Although Ted is thirty-three years old he still lives with his parents. He has held a full-time job pumping gas and changing tires since he graduated from high school. Ted has never created any serious difficulties at home. He insists on taking his meals in his own room, a very small attic bedroom, or in a backyard tool shed, claiming he is annoyed by the small talk of his parents at the family dinner table. He also sometimes giggles for no apparent reason, but his parents have not been upset by these behaviors. Ted has no friends, except for a male cousin, an auto mechanic, with whom he goes bowling occasionally.
He reportedly
occasionally engages in discreet, consensual sex with other mechanics or
construction laborers away from home, although he prefers not to engage such
individuals in conversation or to socialize at gay bars, as he does not enjoy
the notoriety and company of “flamboyant, indiscreet queens.” Ted himself is
very lean and masculine in appearance, although quiet.
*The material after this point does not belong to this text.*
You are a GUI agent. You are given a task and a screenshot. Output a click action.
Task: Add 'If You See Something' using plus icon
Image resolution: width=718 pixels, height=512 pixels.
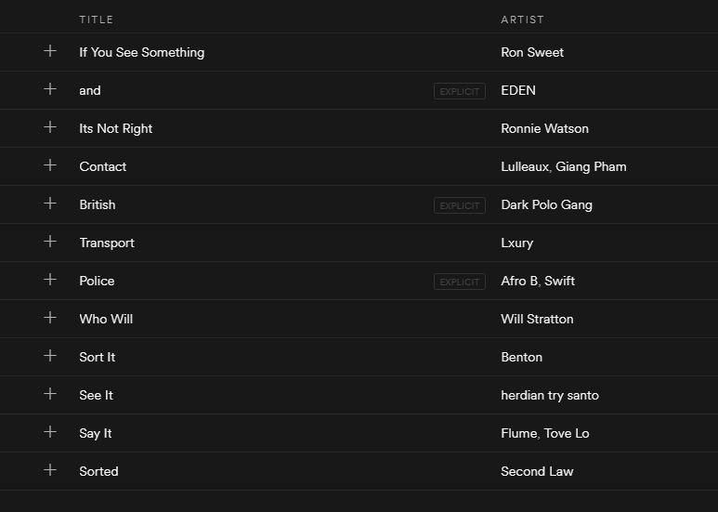[50, 51]
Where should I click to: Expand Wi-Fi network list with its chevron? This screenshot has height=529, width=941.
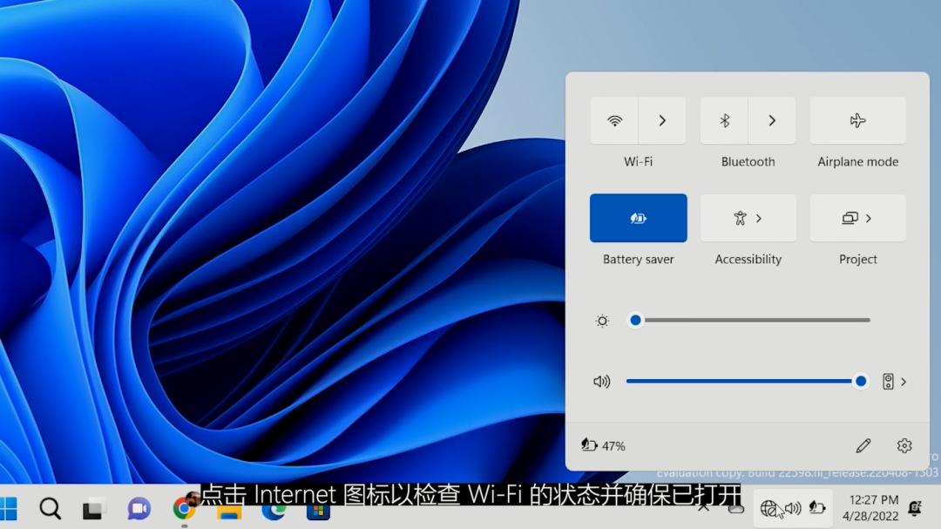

When he speaks, he
speaks in a low yet barely audible voice, avoiding eye-to-eye contact. However,
he is unfailingly polite and well liked.
Due to financial
difficulties, Ted’s boss is forced to close down the service station, and Ted
is laid off. Despite prodding from his parents he refuses to look for another
job. On the contrary, he takes less and less interest in his personal
appearance, preferring to wear dirty old, scruffy jeans, which he often sleeps
in. He spends the greater part of each day alone in a backyard tool shed. When
he is indoors and thinks he is alone, however, his mother notices that he often
smiles, frowns or gestures as if he were engaged in conversation. After six
months, she is unable to tolerate the strain of having him around all the time,
and takes him to the family physician.
In cases where
the outstanding symptom is gradual but severe interpersonal withdrawal, simple
schizophrenia is diagnosed. Usually, the most florid symptoms are absent,
although thought disorder and an overabundant fantasy life may be apparent to
the trained observer. It is likely that the majority of cases of simple
schizophrenia go undiagnosed, since schizophrenia in this form appears not to
significantly disrupt a person’s ability to work at routine tasks, even though
his social may be severely limited. Thus, simple schizophrenics may come into
treatment only when stressed by the loss of a person who has taken care of them
or the loss of a job around which they have structured their lives, for
example. Sometimes, a diagnosis of simple schizophrenia is made in persons who
enter the mental health system with other psychological or social problems like
alcoholism or vagrancy. Because of the subtle ways in which schizophrenia
manifests itself in this form, diagnosing simple schizophrenia may be quite
difficult. In principle, thought disorder must be demonstrable before the
diagnosis is accepted; interpersonal withdrawal alone is not enough.